The governor announced the closure of K-12 schools and colleges on the same day state lawmakers voted to ratify a public health emergency that granted him sweeping new powers to suspend state laws and restrict travel. 

Many of Georgia’s classrooms have already shuttered voluntarily.

School districts accounting for more than 1.7 million of Georgia's 1.8 million students had already suspended classes, though some rural schools have remained open.

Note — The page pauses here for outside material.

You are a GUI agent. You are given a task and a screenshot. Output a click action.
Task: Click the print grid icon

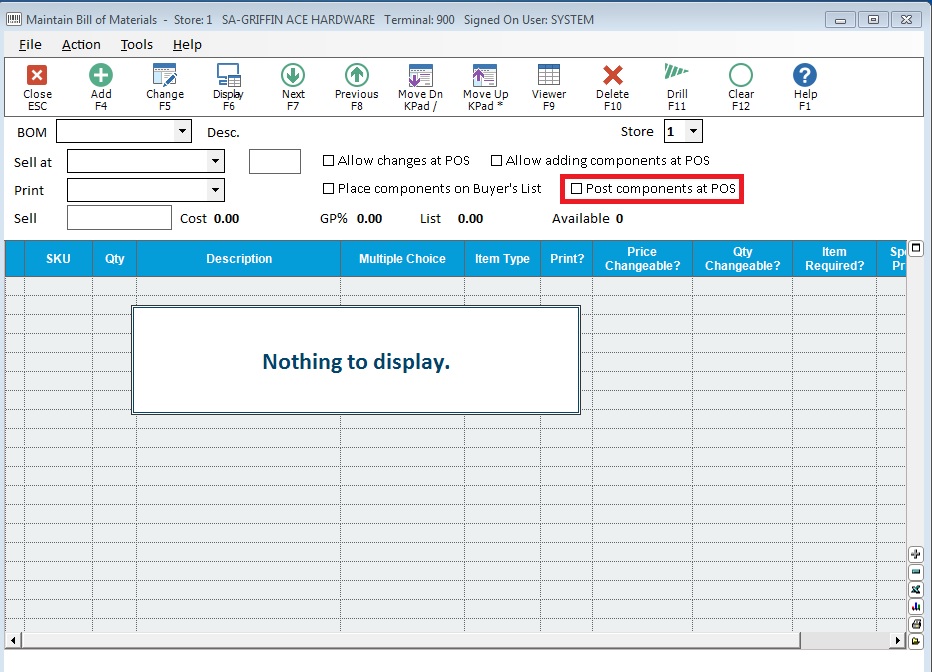click(x=916, y=624)
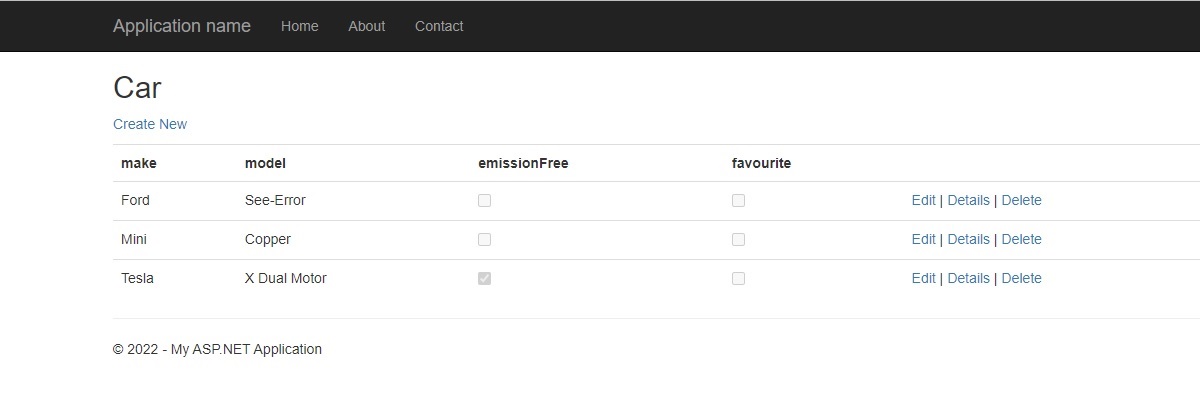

And most Georgia colleges shifted to online coursework last week.

Shortly after Kemp's announcement, the University System of Georgia said that all of its 26 colleges and universities will conduct online instruction for the rest of the semester, with "extremely limited exceptions."

Kemp’s order, combined with the emergency declaration, signaled a change in strategy.

Until now, the Republican largely resisted mandating restrictions on large gatherings, schools or businesses to respond to an outbreak that’s sickened at least 121 Georgians and killed one.

Instead, he issued a "call to action" encouraging community leaders to scrap events, pleaded with Georgians to "incorporate social distancing" and urged school administrators to consider shutting their doors.

The governor’s office said Kemp could have ordered the schools closed without the unprecedented authority that lawmakers approved on Monday.

In a statement, he said closing schools and colleges through March 31 was “critical to reducing local transmission in communities across our state.”

“I ask Georgians to continue to follow best practices - washing their hands regularly, isolating the elderly and chronically ill, and avoiding large events if possible - in the days and weeks ahead,” said Kemp.